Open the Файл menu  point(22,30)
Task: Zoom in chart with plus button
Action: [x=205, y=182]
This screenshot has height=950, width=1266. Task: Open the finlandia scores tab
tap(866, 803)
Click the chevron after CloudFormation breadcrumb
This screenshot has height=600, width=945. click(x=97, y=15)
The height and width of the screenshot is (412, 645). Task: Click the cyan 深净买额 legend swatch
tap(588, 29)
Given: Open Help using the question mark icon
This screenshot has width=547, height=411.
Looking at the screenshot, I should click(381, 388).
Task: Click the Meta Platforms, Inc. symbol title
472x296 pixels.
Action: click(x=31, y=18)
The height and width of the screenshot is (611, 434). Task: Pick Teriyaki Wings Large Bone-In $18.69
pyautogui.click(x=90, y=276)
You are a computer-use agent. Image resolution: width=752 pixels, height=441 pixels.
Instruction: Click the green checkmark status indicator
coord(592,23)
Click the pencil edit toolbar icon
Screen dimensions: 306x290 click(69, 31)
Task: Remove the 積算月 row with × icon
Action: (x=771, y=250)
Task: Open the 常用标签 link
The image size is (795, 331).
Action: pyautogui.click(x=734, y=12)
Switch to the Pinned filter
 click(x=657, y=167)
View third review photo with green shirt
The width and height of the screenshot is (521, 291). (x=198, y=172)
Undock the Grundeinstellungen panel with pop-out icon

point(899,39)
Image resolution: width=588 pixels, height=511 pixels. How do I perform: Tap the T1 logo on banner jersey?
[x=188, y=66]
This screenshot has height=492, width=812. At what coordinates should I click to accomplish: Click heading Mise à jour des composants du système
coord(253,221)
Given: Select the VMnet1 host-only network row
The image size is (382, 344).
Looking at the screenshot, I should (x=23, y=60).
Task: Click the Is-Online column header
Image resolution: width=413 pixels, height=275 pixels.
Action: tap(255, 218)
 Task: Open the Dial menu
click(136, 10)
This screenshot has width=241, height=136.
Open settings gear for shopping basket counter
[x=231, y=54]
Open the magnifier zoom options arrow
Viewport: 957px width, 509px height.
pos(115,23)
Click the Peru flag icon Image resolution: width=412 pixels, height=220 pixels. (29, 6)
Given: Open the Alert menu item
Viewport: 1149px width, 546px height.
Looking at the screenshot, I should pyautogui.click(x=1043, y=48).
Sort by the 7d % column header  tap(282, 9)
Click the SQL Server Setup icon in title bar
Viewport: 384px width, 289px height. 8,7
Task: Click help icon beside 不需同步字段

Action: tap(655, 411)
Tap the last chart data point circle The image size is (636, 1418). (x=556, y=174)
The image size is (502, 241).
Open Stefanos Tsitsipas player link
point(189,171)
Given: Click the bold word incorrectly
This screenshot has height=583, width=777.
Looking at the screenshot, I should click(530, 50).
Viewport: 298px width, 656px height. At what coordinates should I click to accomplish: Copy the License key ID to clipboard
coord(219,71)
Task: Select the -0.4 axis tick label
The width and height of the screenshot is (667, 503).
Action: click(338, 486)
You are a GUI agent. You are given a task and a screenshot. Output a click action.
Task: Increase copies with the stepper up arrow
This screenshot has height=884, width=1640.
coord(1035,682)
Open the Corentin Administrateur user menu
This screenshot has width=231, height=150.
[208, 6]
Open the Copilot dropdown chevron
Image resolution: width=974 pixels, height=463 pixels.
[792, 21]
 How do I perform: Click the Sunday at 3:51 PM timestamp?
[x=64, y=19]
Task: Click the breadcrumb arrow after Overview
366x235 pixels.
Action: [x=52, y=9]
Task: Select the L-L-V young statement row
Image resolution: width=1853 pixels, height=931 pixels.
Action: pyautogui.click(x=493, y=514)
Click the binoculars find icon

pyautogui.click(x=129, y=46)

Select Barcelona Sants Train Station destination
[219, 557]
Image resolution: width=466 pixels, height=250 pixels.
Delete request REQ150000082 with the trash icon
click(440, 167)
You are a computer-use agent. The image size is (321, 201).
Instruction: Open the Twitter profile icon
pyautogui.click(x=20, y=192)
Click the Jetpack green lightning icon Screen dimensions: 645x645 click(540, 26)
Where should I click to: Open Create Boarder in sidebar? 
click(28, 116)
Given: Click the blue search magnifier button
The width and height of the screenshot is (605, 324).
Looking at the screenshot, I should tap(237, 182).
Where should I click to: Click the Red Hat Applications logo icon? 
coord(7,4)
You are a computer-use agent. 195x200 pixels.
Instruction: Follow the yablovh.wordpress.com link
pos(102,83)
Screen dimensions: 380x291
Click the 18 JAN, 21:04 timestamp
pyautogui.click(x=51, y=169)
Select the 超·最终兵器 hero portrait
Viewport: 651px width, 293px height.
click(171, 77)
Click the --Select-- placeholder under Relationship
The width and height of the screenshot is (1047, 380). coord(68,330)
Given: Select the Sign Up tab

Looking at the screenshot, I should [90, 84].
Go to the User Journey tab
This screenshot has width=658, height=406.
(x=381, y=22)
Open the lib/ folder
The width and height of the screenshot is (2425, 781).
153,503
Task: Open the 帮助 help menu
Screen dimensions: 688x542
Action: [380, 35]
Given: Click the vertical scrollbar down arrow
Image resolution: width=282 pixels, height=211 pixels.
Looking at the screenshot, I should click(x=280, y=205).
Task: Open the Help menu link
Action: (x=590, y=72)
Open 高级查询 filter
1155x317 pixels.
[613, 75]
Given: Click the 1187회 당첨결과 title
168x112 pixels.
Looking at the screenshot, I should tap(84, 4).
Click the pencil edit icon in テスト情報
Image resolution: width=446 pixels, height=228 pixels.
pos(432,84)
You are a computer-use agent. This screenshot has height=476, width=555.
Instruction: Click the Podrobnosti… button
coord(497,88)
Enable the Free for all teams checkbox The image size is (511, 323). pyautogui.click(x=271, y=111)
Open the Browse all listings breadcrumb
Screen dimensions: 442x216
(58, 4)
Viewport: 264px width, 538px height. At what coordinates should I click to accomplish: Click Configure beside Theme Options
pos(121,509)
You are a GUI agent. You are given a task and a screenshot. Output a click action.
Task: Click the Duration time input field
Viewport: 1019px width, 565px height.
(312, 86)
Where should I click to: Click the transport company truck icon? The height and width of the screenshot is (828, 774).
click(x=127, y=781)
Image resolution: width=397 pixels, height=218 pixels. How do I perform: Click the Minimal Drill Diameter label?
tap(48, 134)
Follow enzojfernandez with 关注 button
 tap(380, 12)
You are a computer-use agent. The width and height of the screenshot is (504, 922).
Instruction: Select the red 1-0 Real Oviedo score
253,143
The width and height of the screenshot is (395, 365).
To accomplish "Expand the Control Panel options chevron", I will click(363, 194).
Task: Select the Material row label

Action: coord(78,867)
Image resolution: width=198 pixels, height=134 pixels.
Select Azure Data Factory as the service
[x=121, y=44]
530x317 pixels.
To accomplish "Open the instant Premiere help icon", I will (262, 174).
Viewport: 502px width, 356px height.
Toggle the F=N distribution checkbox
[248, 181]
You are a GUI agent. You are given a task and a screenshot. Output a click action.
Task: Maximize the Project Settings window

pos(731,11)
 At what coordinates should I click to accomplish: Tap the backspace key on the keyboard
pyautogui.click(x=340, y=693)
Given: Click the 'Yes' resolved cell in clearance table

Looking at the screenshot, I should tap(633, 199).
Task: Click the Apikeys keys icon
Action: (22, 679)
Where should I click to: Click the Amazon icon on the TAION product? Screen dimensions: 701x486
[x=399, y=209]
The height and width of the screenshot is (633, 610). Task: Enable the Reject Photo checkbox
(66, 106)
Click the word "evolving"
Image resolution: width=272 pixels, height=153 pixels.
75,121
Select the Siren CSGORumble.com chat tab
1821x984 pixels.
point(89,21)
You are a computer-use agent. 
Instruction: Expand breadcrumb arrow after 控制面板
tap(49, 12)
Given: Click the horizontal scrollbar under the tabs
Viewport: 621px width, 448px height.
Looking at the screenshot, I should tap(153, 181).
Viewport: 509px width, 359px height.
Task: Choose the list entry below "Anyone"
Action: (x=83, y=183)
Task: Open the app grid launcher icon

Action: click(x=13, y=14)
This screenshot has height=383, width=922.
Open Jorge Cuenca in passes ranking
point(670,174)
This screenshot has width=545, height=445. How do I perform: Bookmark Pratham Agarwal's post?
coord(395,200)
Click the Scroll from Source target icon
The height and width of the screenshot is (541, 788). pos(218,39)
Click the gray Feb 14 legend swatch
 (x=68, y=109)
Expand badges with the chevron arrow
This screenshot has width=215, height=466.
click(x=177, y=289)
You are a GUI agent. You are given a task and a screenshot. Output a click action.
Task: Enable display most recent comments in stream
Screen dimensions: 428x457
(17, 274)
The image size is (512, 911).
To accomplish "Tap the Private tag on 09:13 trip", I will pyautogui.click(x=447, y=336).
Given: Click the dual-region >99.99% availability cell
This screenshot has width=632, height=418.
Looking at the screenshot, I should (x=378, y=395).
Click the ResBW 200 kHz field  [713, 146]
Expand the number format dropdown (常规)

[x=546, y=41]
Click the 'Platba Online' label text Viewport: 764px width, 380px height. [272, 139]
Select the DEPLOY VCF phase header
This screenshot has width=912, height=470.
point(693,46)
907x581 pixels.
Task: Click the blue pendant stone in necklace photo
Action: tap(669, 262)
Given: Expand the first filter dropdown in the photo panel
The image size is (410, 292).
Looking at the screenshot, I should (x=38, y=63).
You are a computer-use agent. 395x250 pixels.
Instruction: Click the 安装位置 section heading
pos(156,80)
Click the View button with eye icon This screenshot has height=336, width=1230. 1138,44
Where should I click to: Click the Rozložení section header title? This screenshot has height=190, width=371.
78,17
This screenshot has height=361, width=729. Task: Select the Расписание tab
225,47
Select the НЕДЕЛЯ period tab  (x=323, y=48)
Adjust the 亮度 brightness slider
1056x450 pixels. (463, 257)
+===+
### WORK INSTRUCTIONS
Where the word "will" occurs in a line of the records, copy that line.

### EXPECTED ANSWER
To accomplish "Expand the Control Panel options chevron", I will click(363, 194).
To accomplish "Open the instant Premiere help icon", I will (262, 174).
To accomplish "Tap the Private tag on 09:13 trip", I will pyautogui.click(x=447, y=336).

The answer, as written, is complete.